EXERCISE OBJECTIVE >>
All entries must be returned precisely as they appear.

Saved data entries

▼

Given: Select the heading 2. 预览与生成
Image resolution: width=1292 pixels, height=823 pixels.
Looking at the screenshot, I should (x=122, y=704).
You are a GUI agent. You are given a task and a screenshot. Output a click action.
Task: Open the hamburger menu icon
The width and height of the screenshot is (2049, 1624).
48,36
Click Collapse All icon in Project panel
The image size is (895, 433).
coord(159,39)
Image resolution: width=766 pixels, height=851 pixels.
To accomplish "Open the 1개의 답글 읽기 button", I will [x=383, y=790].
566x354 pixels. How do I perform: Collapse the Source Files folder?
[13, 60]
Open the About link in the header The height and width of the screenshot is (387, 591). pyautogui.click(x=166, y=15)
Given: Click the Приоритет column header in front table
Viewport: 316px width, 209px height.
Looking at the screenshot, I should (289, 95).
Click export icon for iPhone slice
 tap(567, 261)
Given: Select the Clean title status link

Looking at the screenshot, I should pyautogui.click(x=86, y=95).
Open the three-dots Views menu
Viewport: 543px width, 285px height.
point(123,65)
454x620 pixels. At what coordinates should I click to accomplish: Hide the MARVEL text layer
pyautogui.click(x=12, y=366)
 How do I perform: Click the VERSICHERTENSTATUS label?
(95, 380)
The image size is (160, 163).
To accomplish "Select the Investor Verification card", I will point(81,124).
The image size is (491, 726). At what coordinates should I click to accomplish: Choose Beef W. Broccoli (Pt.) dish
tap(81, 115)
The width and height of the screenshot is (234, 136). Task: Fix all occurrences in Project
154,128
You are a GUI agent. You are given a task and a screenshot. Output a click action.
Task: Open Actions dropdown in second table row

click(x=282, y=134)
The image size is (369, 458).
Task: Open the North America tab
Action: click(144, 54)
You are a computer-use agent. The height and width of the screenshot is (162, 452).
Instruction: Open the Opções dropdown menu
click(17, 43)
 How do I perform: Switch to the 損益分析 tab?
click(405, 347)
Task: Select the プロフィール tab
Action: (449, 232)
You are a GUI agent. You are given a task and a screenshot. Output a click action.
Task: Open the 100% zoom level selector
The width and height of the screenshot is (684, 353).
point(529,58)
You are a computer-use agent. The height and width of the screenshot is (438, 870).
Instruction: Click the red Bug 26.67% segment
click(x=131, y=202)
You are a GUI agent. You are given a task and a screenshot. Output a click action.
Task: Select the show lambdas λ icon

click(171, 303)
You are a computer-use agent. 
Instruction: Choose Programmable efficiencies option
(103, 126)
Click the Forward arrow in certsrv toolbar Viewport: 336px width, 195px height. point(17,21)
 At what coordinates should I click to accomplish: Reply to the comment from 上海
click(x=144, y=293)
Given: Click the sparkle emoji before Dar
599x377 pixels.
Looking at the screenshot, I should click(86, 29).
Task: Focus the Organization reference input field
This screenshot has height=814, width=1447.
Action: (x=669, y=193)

▲

ANSWER TO THE PROBLEM >>
Given: Select the heading 2. 预览与生成
Image resolution: width=1292 pixels, height=823 pixels.
Looking at the screenshot, I should (x=122, y=704).
You are a GUI agent. You are given a task and a screenshot. Output a click action.
Task: Open the hamburger menu icon
The width and height of the screenshot is (2049, 1624).
48,36
Click Collapse All icon in Project panel
The image size is (895, 433).
coord(159,39)
Image resolution: width=766 pixels, height=851 pixels.
To accomplish "Open the 1개의 답글 읽기 button", I will [x=383, y=790].
566x354 pixels. How do I perform: Collapse the Source Files folder?
[13, 60]
Open the About link in the header The height and width of the screenshot is (387, 591). pyautogui.click(x=166, y=15)
Given: Click the Приоритет column header in front table
Viewport: 316px width, 209px height.
Looking at the screenshot, I should (289, 95).
Click export icon for iPhone slice
 tap(567, 261)
Given: Select the Clean title status link

Looking at the screenshot, I should pyautogui.click(x=86, y=95).
Open the three-dots Views menu
Viewport: 543px width, 285px height.
point(123,65)
454x620 pixels. At what coordinates should I click to accomplish: Hide the MARVEL text layer
pyautogui.click(x=12, y=366)
 How do I perform: Click the VERSICHERTENSTATUS label?
(95, 380)
The image size is (160, 163).
To accomplish "Select the Investor Verification card", I will point(81,124).
The image size is (491, 726). At what coordinates should I click to accomplish: Choose Beef W. Broccoli (Pt.) dish
tap(81, 115)
The width and height of the screenshot is (234, 136). Task: Fix all occurrences in Project
154,128
You are a GUI agent. You are given a task and a screenshot. Output a click action.
Task: Open Actions dropdown in second table row

click(x=282, y=134)
The image size is (369, 458).
Task: Open the North America tab
Action: click(144, 54)
You are a computer-use agent. The height and width of the screenshot is (162, 452).
Instruction: Open the Opções dropdown menu
click(17, 43)
 How do I perform: Switch to the 損益分析 tab?
click(405, 347)
Task: Select the プロフィール tab
Action: (449, 232)
You are a GUI agent. You are given a task and a screenshot. Output a click action.
Task: Open the 100% zoom level selector
The width and height of the screenshot is (684, 353).
point(529,58)
You are a computer-use agent. The height and width of the screenshot is (438, 870).
Instruction: Click the red Bug 26.67% segment
click(x=131, y=202)
You are a GUI agent. You are given a task and a screenshot. Output a click action.
Task: Select the show lambdas λ icon

click(171, 303)
You are a computer-use agent. 
Instruction: Choose Programmable efficiencies option
(103, 126)
Click the Forward arrow in certsrv toolbar Viewport: 336px width, 195px height. point(17,21)
 At what coordinates should I click to accomplish: Reply to the comment from 上海
click(x=144, y=293)
Given: Click the sparkle emoji before Dar
599x377 pixels.
Looking at the screenshot, I should click(86, 29).
Task: Focus the Organization reference input field
This screenshot has height=814, width=1447.
Action: (x=669, y=193)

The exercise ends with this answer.